๐Ÿ“Š Level: Intermediate

The verse is friendly, but the full piece quickly turns into an energetic anime arrangement. Early bars use a clear melody over half-note harmony, then later sections switch to steady eighth-note bass motion and thicker chord hits around bars 32, 56, and 80. You need solid timing more than raw speed at first.

โœ‹ Left hand

The left hand starts with broad supporting chords, then settles into repeating eighth-note drive. Around bars 16-32 it rocks between low D octaves and short chord punches, and that groove comes back later. Practice those bass patterns alone until they feel automatic, because they are the engine of the song. Keep the wrist loose so the repeated low notes do not get heavy.

๐Ÿคš Right hand

The melody is punchy and vocal, with repeated Bs, quick pickups, and short chord shapes. Later, the right hand becomes more chord-based, especially in bars 56-64 and 96 onward, where the tune is hidden inside fuller voicings. Sing the top note while you play so the melody stays clear.

๐Ÿ”Ž Be aware of

There is a real jump in energy after the slower opening, so do not practice the whole piece at one speed.

๐ŸŽฏ Biggest challenge

Locking the bright right-hand melody to the left-hand eighth-note groove once both hands get busier.

โšก How to practice it

  1. Learn bars 1-16 as melody plus bass only.
  2. Loop one left-hand pattern at a time before adding chords above it.
  3. In chord sections, bring out only the top note first.
  4. Practice the tempo jump separately before connecting sections.
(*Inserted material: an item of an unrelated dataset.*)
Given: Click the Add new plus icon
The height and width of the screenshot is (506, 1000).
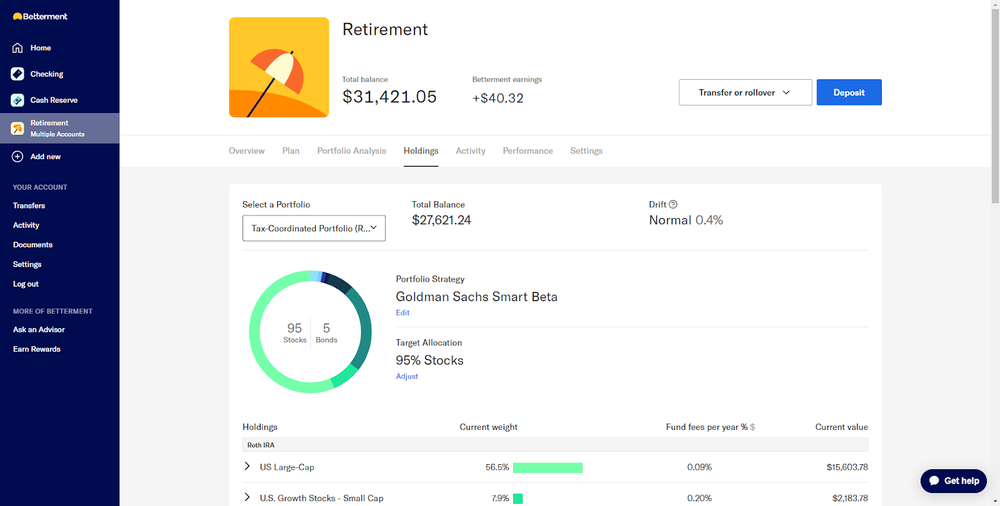Looking at the screenshot, I should (x=17, y=156).
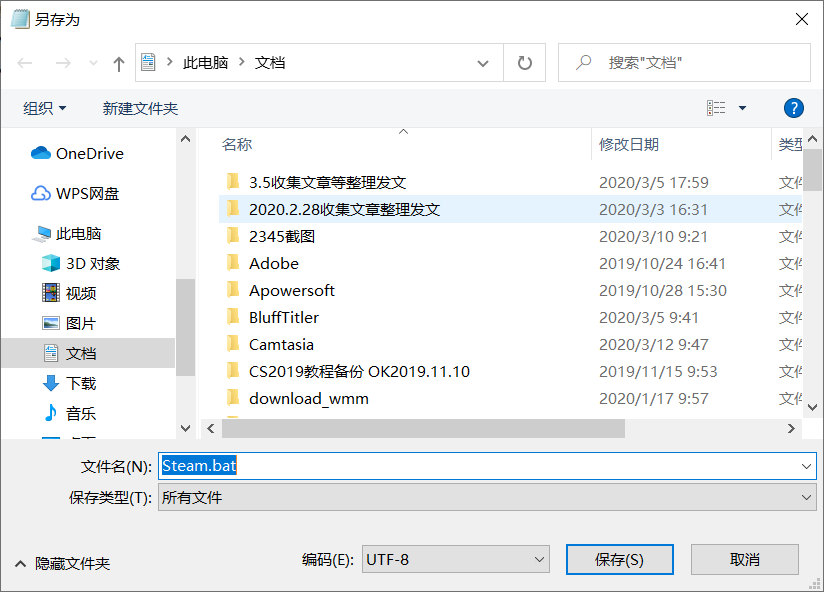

About A Cruel Angel's Thesis

A Cruel Angel's Thesis is the opening theme of Neon Genesis Evangelion, sung by Yoko Takahashi and first released in 1995. Even people who have never watched the series often recognize it because the song became inseparable from Evangelion's mix of teenage emotion, high drama, and striking imagery.

What makes it stick is the contrast. The melody is bright, direct, and almost triumphant, while the world around it is anxious and psychologically heavy. That tension is a big part of why the song has lasted so well: it feels energetic on the surface, but it also carries a sense of urgency that fits the series perfectly.

On piano, that combination works especially well. The tune is instantly singable, and the harmony gives you room to shape the music from light and driving to dramatic and full. It is a strong tutorial piece because the melody needs clear phrasing, while the accompaniment can build the same momentum that makes the original opening so memorable.